+++ Source information +++

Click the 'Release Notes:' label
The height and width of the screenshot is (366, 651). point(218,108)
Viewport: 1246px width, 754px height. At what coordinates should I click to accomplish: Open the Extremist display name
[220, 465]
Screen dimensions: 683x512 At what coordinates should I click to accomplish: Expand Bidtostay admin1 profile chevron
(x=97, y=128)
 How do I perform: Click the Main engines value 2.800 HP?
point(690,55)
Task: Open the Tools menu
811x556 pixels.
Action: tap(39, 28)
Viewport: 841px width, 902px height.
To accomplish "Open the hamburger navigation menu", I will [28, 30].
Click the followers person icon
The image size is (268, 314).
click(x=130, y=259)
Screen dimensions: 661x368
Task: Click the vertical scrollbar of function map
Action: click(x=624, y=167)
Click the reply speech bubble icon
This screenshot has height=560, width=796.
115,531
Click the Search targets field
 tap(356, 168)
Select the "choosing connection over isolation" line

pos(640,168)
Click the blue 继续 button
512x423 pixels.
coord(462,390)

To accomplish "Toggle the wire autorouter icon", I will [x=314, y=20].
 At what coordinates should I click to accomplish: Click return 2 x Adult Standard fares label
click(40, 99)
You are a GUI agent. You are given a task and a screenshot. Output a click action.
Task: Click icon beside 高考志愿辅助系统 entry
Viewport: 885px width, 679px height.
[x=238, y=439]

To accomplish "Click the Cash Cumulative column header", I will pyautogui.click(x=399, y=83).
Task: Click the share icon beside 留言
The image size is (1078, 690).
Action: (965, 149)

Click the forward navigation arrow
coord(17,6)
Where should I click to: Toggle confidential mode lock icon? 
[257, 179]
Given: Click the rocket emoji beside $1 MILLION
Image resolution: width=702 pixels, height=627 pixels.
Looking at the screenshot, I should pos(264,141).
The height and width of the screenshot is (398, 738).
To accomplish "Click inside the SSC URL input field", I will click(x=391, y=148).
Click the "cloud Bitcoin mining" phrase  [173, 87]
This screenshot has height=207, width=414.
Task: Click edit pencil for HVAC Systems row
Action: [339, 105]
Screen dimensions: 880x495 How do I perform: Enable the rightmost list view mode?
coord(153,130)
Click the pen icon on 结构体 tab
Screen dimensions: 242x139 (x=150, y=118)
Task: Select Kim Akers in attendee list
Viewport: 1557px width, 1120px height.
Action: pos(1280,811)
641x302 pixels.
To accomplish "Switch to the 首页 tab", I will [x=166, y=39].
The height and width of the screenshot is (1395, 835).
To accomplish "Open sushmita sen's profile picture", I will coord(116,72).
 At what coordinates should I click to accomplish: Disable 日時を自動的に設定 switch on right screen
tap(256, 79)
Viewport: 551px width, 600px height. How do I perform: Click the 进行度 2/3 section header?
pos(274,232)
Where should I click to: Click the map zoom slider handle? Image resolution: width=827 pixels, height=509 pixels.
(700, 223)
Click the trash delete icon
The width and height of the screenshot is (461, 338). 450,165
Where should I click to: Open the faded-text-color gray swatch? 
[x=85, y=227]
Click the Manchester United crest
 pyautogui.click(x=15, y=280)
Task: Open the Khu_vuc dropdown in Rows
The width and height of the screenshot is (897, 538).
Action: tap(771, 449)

+++

▶ Task directions
Reproduce every entry above so that each one matches its source exactly.

▶ Answer space
Click the 'Release Notes:' label
The height and width of the screenshot is (366, 651). point(218,108)
Viewport: 1246px width, 754px height. At what coordinates should I click to accomplish: Open the Extremist display name
[220, 465]
Screen dimensions: 683x512 At what coordinates should I click to accomplish: Expand Bidtostay admin1 profile chevron
(x=97, y=128)
 How do I perform: Click the Main engines value 2.800 HP?
point(690,55)
Task: Open the Tools menu
811x556 pixels.
Action: tap(39, 28)
Viewport: 841px width, 902px height.
To accomplish "Open the hamburger navigation menu", I will [28, 30].
Click the followers person icon
The image size is (268, 314).
click(x=130, y=259)
Screen dimensions: 661x368
Task: Click the vertical scrollbar of function map
Action: click(x=624, y=167)
Click the reply speech bubble icon
This screenshot has height=560, width=796.
115,531
Click the Search targets field
 tap(356, 168)
Select the "choosing connection over isolation" line

pos(640,168)
Click the blue 继续 button
512x423 pixels.
coord(462,390)

To accomplish "Toggle the wire autorouter icon", I will [x=314, y=20].
 At what coordinates should I click to accomplish: Click return 2 x Adult Standard fares label
click(40, 99)
You are a GUI agent. You are given a task and a screenshot. Output a click action.
Task: Click icon beside 高考志愿辅助系统 entry
Viewport: 885px width, 679px height.
[x=238, y=439]

To accomplish "Click the Cash Cumulative column header", I will pyautogui.click(x=399, y=83).
Task: Click the share icon beside 留言
The image size is (1078, 690).
Action: (965, 149)

Click the forward navigation arrow
coord(17,6)
Where should I click to: Toggle confidential mode lock icon? 
[257, 179]
Given: Click the rocket emoji beside $1 MILLION
Image resolution: width=702 pixels, height=627 pixels.
Looking at the screenshot, I should pos(264,141).
The height and width of the screenshot is (398, 738).
To accomplish "Click inside the SSC URL input field", I will click(x=391, y=148).
Click the "cloud Bitcoin mining" phrase  [173, 87]
This screenshot has height=207, width=414.
Task: Click edit pencil for HVAC Systems row
Action: [339, 105]
Screen dimensions: 880x495 How do I perform: Enable the rightmost list view mode?
coord(153,130)
Click the pen icon on 结构体 tab
Screen dimensions: 242x139 (x=150, y=118)
Task: Select Kim Akers in attendee list
Viewport: 1557px width, 1120px height.
Action: pos(1280,811)
641x302 pixels.
To accomplish "Switch to the 首页 tab", I will [x=166, y=39].
The height and width of the screenshot is (1395, 835).
To accomplish "Open sushmita sen's profile picture", I will coord(116,72).
 At what coordinates should I click to accomplish: Disable 日時を自動的に設定 switch on right screen
tap(256, 79)
Viewport: 551px width, 600px height. How do I perform: Click the 进行度 2/3 section header?
pos(274,232)
Where should I click to: Click the map zoom slider handle? Image resolution: width=827 pixels, height=509 pixels.
(700, 223)
Click the trash delete icon
The width and height of the screenshot is (461, 338). 450,165
Where should I click to: Open the faded-text-color gray swatch? 
[x=85, y=227]
Click the Manchester United crest
 pyautogui.click(x=15, y=280)
Task: Open the Khu_vuc dropdown in Rows
The width and height of the screenshot is (897, 538).
Action: tap(771, 449)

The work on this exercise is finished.